To handle other records, it maintains a bitmap of pages with ghost records. Each time it is awakened, it cleans up the queue, and then does up to 10 pages indicated in the bitmap. Then it goes back to sleep, and only wakes up again 5 seconds later.
This super slow cleanup of dead records that have not been recently scanned helps to avoid overloading the system, but does ensure cleanup will eventually occur, even if the table never gets scanned.
Pedantic note: (Technically it is a bytemap, as the bit is part of a larger structure, that holds other flags about a page.)
Your last sentence is not very clear to me. "But it only does this as long as no index updates are necessary.". Do you mean to say it does only for HOT updates? If so, I don't think that is the case, it can do it during a scan of the heap.
I think it's worth the effort just to make sure you keep familiar with the process for upgrading (including making appropriate backups). It's pretty quick and easy to upgrade and makes sure you're on top of deployment for your project.
No real advantage especially with a mostly idle system.
But it's a good idea to keep up with the versions anyway. The upgrade processes isn't really complicated and if you can afford a downtime not really challenging.
In my experience it's typically easier to migrate from version x to x+1, rather than waiting a long time and then migrate from x to x+5 (or similar big jumps).
But regardless of the strategy for major version upgrades (10 -> 11 -> 12) you should at least keep up with the minor updates (10.1 -> 10.12)
Even if you don't want to upgrade to major version as you don't need additional features, it is advisable to upgrade to latest minor version of PG-10. See docs https://www.postgresql.org/docs/release/ for the latest releases and what is fixed in each minor release.
I've got pgBackrest set up for backups and pgBouncer for connection pooling set up so it's a case of wondering if there is some benefit to the newer versions for someone using it "casually"
Since it's require quite a bit of reconfig and testing.
Also the server the DB is on is RAM constrained. And Postgres making a process per connection brings it right down versus using pgBouncer to pool connections.
It seems complicated but it's actually quite simple.
I suggest an improvement, to be able to vacuum without having to have the free space of the table.

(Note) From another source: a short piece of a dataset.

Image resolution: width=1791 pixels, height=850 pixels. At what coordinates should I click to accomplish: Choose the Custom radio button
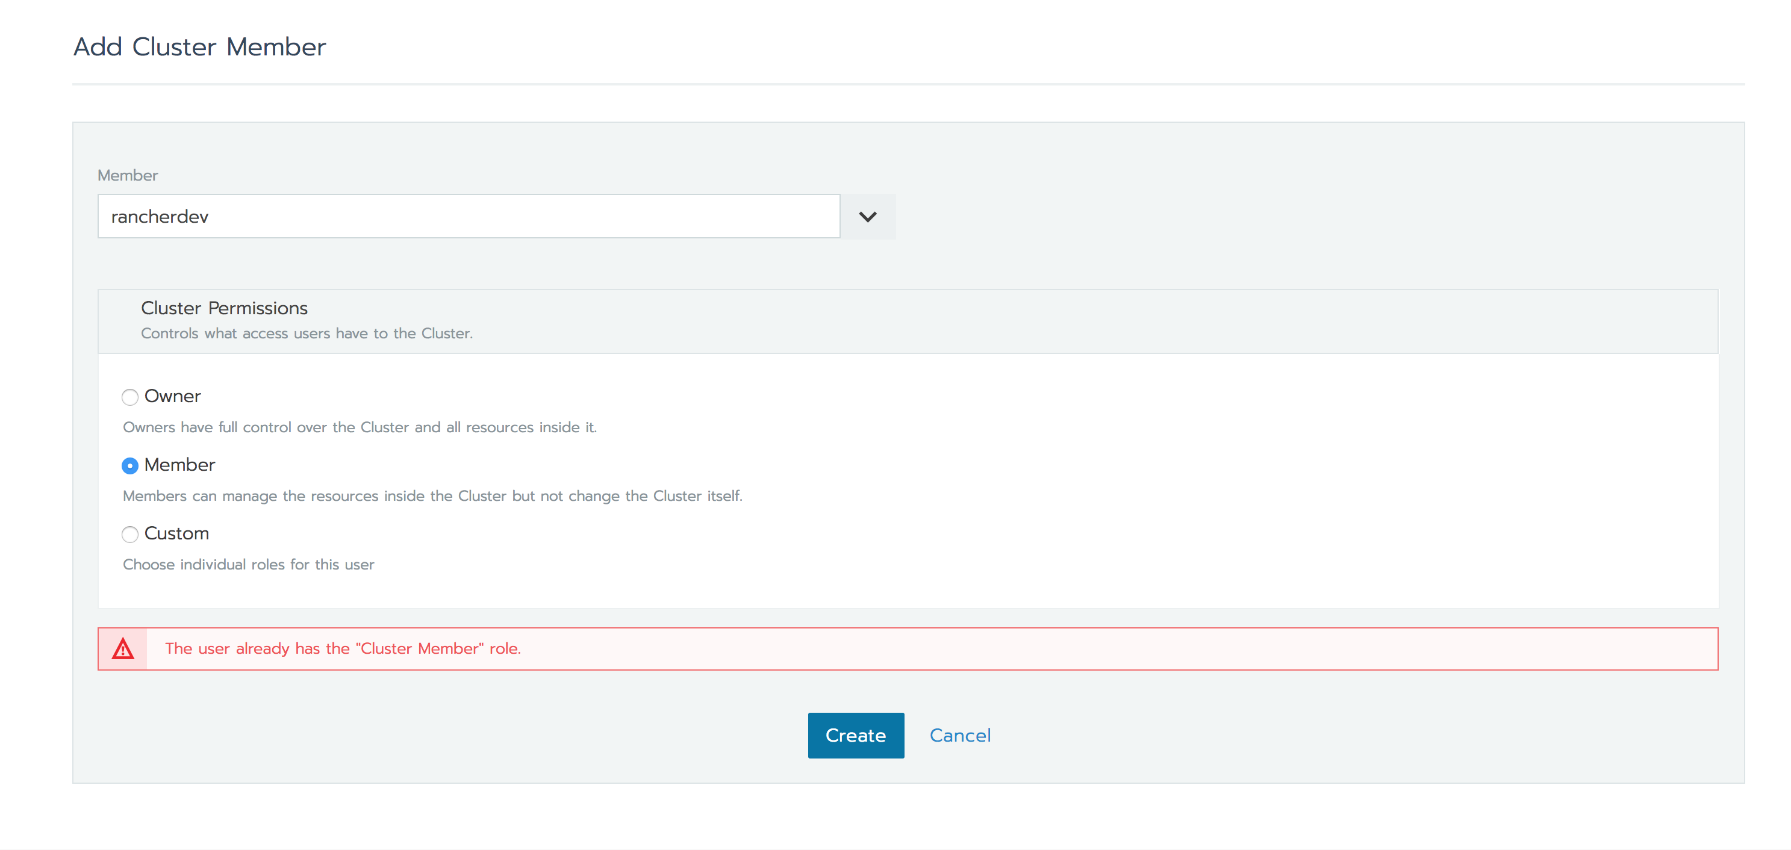click(129, 534)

Example to vacuum a 1Gb table you must have a 1Gb free
Is that always the case? I'd expect that only to be necessary with a complete table rewrite, i.e. VACUUM FULL, which is not what (auto)VACUUM does by default.
But sometimes VACUUM FULL is necessary for tables as fragmentation will otherwise never be resolved. A common scenario are tables that store some kind of time series events that are updated while active. Older partitions have no write activity but remain heavily fragmented unless VACUUM FULL is issued. For that you need space at least as big as the table. I don't really understand why as page rewrites could happen partly in place.
Overall I love PostgreSQL but the vacuum/MVCC system of MSSQL and Oracle is much better suited for heavy writes, PostgreSQL needs a lot of tweaking in table structures to handle those.
Of course this approach requires some maintenance of that separate place. But such maintenance doesn't compete for I/O with regular workload and doesn't hurt performance.
So after decades of progress and improvement it looks like this latter approach turned out to be more efficient and is winning historically.